Caddy Adzuba (Bukavu, 5 April 1981) is a lawyer, journalist, speaker and activist for the rights of women and children and press freedom in the Congo. She studied law at the Official University of Bukay. She has been threatened with death since she denounced the sexual violence suffered by women in her country, which has been at war since 1996. She has narrowly escaped two assassination attempts and has protection from the UN. She works at Radio Okapi in the Democratic Republic of the Congo, a UN radio station.

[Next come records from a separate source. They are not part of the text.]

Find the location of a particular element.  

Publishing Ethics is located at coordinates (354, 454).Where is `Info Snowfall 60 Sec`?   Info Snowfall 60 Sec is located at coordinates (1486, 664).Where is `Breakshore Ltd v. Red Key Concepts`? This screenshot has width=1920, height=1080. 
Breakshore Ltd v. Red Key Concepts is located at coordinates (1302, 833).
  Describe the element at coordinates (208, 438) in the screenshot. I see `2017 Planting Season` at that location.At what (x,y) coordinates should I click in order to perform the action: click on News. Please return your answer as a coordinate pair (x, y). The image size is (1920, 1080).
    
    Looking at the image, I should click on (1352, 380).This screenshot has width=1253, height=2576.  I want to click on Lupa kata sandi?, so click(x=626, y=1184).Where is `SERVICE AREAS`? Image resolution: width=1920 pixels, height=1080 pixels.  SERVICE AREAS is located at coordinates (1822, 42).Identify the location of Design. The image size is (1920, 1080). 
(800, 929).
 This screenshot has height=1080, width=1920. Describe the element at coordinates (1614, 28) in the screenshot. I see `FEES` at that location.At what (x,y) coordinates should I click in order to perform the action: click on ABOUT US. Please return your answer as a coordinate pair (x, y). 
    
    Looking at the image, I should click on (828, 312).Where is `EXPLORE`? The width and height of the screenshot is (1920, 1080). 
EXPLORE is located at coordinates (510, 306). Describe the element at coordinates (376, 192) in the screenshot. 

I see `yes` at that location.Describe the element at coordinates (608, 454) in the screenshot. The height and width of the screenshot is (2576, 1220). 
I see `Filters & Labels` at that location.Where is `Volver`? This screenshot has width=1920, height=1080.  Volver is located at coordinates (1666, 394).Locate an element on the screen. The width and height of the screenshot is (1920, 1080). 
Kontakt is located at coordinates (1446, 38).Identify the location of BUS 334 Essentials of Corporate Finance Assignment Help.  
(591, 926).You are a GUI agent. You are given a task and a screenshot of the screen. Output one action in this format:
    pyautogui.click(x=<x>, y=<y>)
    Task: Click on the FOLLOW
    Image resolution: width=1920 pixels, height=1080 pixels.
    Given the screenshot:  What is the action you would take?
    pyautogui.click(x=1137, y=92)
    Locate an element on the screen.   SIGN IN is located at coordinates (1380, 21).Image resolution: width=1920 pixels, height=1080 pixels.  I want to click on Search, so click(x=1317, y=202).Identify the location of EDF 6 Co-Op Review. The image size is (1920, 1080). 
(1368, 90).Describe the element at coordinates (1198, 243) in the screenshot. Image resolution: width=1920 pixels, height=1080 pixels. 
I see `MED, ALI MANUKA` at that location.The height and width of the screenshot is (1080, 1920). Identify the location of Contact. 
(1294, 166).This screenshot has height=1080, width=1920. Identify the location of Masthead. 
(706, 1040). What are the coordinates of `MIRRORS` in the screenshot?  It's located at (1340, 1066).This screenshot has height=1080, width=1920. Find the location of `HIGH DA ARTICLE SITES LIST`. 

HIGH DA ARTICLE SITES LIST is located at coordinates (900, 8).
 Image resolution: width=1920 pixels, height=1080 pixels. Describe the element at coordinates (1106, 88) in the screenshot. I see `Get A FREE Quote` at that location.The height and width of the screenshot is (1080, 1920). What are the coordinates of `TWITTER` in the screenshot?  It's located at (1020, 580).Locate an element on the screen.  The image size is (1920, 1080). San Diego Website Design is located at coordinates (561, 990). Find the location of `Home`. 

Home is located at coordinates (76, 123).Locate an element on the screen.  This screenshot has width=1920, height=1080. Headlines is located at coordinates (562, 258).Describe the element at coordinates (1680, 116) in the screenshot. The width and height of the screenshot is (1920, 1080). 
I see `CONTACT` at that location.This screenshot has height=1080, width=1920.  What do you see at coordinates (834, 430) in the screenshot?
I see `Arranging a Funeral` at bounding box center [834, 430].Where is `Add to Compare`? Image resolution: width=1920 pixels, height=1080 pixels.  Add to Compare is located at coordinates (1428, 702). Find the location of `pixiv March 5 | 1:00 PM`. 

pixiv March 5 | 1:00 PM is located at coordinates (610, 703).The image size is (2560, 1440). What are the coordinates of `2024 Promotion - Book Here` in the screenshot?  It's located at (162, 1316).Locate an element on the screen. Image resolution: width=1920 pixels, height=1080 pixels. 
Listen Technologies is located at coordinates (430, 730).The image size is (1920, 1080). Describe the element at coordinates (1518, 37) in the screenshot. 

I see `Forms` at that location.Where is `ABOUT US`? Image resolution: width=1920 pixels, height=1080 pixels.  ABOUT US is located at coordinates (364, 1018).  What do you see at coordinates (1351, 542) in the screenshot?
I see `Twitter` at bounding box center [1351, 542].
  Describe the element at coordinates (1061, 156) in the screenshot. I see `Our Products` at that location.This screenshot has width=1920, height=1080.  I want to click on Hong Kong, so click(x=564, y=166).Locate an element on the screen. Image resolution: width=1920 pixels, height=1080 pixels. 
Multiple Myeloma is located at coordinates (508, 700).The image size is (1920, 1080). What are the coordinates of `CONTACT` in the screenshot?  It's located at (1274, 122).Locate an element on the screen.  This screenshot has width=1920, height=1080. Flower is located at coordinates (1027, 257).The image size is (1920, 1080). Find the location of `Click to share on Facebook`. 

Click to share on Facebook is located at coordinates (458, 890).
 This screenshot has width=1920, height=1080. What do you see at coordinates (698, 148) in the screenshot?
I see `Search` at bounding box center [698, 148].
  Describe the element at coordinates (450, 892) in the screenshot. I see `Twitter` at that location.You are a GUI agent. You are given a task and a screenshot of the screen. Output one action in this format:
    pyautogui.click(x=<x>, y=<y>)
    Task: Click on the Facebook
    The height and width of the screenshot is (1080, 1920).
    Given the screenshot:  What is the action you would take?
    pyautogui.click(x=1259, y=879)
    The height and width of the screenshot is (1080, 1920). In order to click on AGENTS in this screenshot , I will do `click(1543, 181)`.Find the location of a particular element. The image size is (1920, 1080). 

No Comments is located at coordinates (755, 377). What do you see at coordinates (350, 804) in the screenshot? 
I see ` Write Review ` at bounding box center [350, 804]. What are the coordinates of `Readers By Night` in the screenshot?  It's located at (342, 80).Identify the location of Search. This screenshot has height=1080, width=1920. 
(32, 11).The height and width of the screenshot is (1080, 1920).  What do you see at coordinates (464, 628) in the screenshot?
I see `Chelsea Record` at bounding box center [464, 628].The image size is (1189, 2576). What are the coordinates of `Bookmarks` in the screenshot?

In 2014, she received the Prince of Asturias Concord Award. She has denounced the torture and rape of Congolese women and girls, and promotes their reintegration into society. When she comes home every night, after a day at Radio Okapi, she gives thanks for having survived one more day, without being killed or raped,

unlike what happens to so many women in her country. “At that moment I wonder if the next day I will still be alive and able to return to the radio station, because I don’t know if they will enter my house in the night to kill me”, she says. In 2009, she won the Julio Anguita Parrado International Award for Journalism, presented to her in Córdoba, “as a symbol of the courage of African women and journalists who daily risk their lives in Africa”. Adzuba presented the documentary PourQuoi?, a short film by Ouka Leele. She has also received the Prize of the Association of Women Journalists Club of 25 (in 2009), the International Freedom of the Press Award from the UNESCO Chair of Communication at the University of Málaga (in 2010) and the Woman of the Year Award from the Vall d’Aosta Regional Council in Italy (2012).

LiberPress Award 2016

Caddy Adzuba received the 2016 LiberPress Award for her courage and determination as a journalist who fights violence against women and girls in Africa, and denounces the sexual exploitation and excesses committed by the military, bravely supporting these causes, despite the threats of death; because she is an example of an intrepid and courageous woman, the voice, mainly through Radio Okapi, of African women who suffer all kinds of violence and discrimination, and because she is fighting for respect for human rights in the Congo.